Is this relative pose the only result? If not, is there a result can reflect the small relative pose using Euler angle?
The result is entirely valid. But by the documentation of .eulerAngles() the range of returned angles is [0:pi]x[-pi:pi]x[-pi:pi]. In your case this is unfortunate, since there would be a smaller representation which however requires a negative value for the first angle.
If you really need Euler-Angles, you can try out the unsupported Euler-Angles module of Eigen, which allows much more configuration of the output.

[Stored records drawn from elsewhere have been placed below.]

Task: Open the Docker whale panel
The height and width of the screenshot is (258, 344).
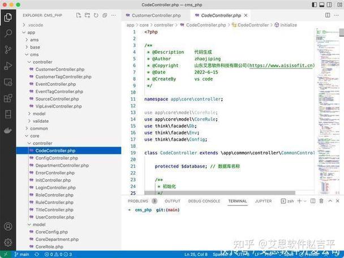Action: click(8, 131)
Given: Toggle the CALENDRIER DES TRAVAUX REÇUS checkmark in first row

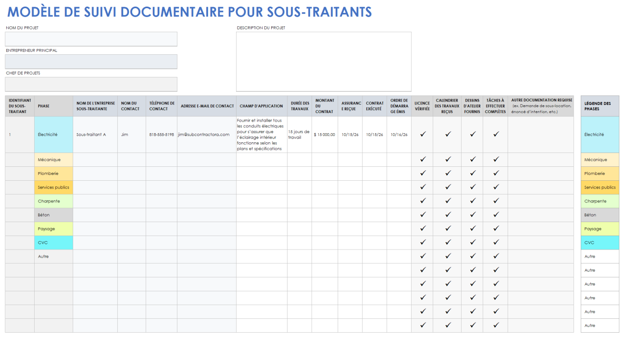Looking at the screenshot, I should tap(447, 134).
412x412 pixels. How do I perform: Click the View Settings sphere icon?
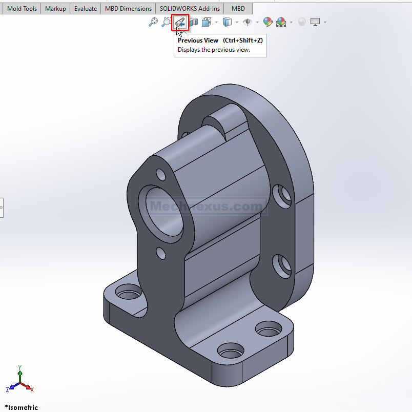coord(302,22)
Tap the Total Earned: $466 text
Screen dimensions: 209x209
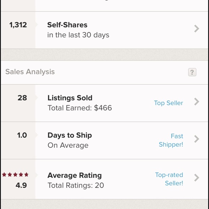coord(80,108)
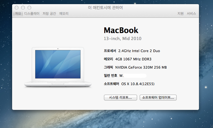Launch 소프트웨어 업데이트... button
The image size is (213, 128).
(x=158, y=98)
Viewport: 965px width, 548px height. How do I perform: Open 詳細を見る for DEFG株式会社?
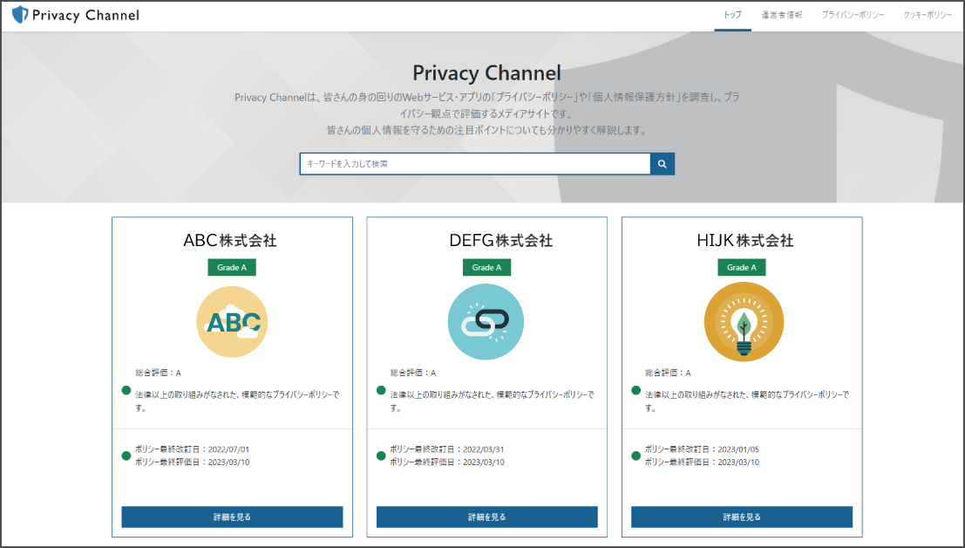coord(486,517)
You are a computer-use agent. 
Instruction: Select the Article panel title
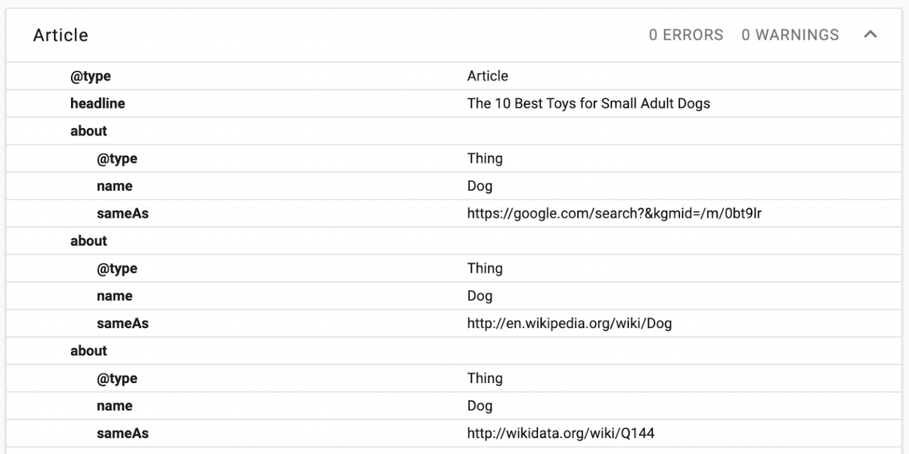(60, 35)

But if you just need a good SO3->R^3 mapping I strongly suggest using the logarithmic map associated with the Lie-group (that is what Sophus::SO3::log should be calculating). Also I'll shamelessly plug a paper on that topic: "Integrating Generic Sensor Fusion Algorithms with Sound State Representations through Encapsulation of Manifolds" (shouldn't be hard to find online).